After this line, any output will be written to the file log.out instead of showing up on the console. Note that if you don’t save it first, the reference to the “original” standard out stream is lost. It’s generally a good idea to save a reference before reallocating any of the standard streams, as in:

old_stdout = sys.stdout
sys.stdout = open('log.out', 'w')

Using Standard I/O to Process Files

Why have a standard input stream? After all, it’s not that hard to type open('input.txt') in the program. The major argument for reading and writing with standard streams is that you can chain programs so that the standard output from one becomes the standard input of the next, with no file used in the transfer. This facility, known as piping , is at the heart of the Unix philosophy. Using standard I/O this way means that you can write a program to do a specific task once, and then use it to process files or the intermediate results of other programs at any time in the future.
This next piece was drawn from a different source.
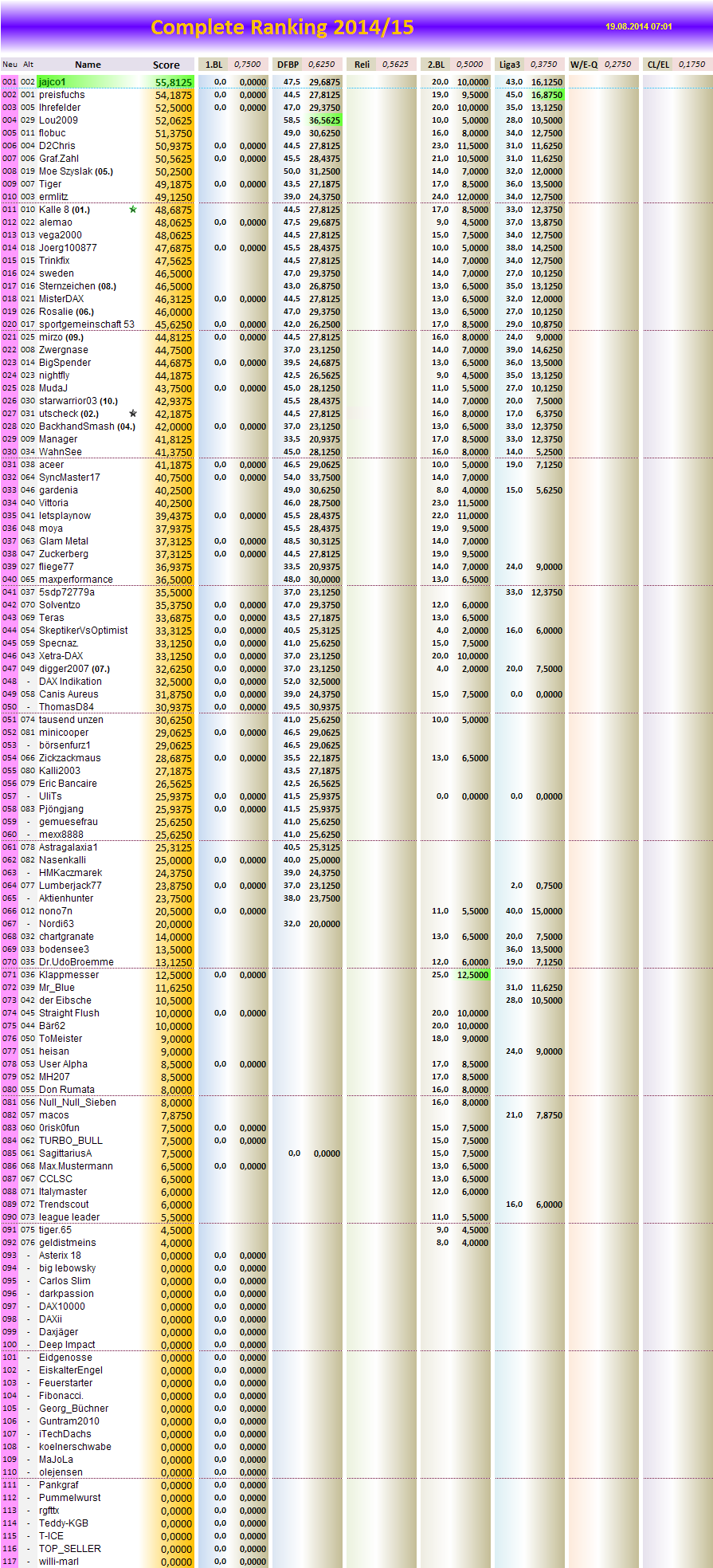The width and height of the screenshot is (713, 1568).
Task: Click the Name column header
Action: click(88, 65)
As an example, a simple program that counts the number of lines in a file could be written as:

import sys
data = sys.stdin.readlines(  )
print "Counted", len(data), "lines."

On Unix, you could test it by doing something like:

% cat countlines.py | python countlines.py 
Counted 3 lines.

On Windows or DOS, you’d do:

C:> type countlines.py | python countlines.py 
Counted 3 lines.

You can get each line in a file simply by iterating over a file object. This comes in very handy when implementing simple filter operations. Here are a few examples of such filter operations.

Finding all lines that start with a #

# Show comment lines (lines that start with a #, like this one).
import sys
for line in sys.stdin:
    if line[0] == '#':
        print line,

Note that a final comma is added after the print statement to indicate that the print operation should not add a newline, which would result in double-spaced output since the line string already includes a newline character as its last character.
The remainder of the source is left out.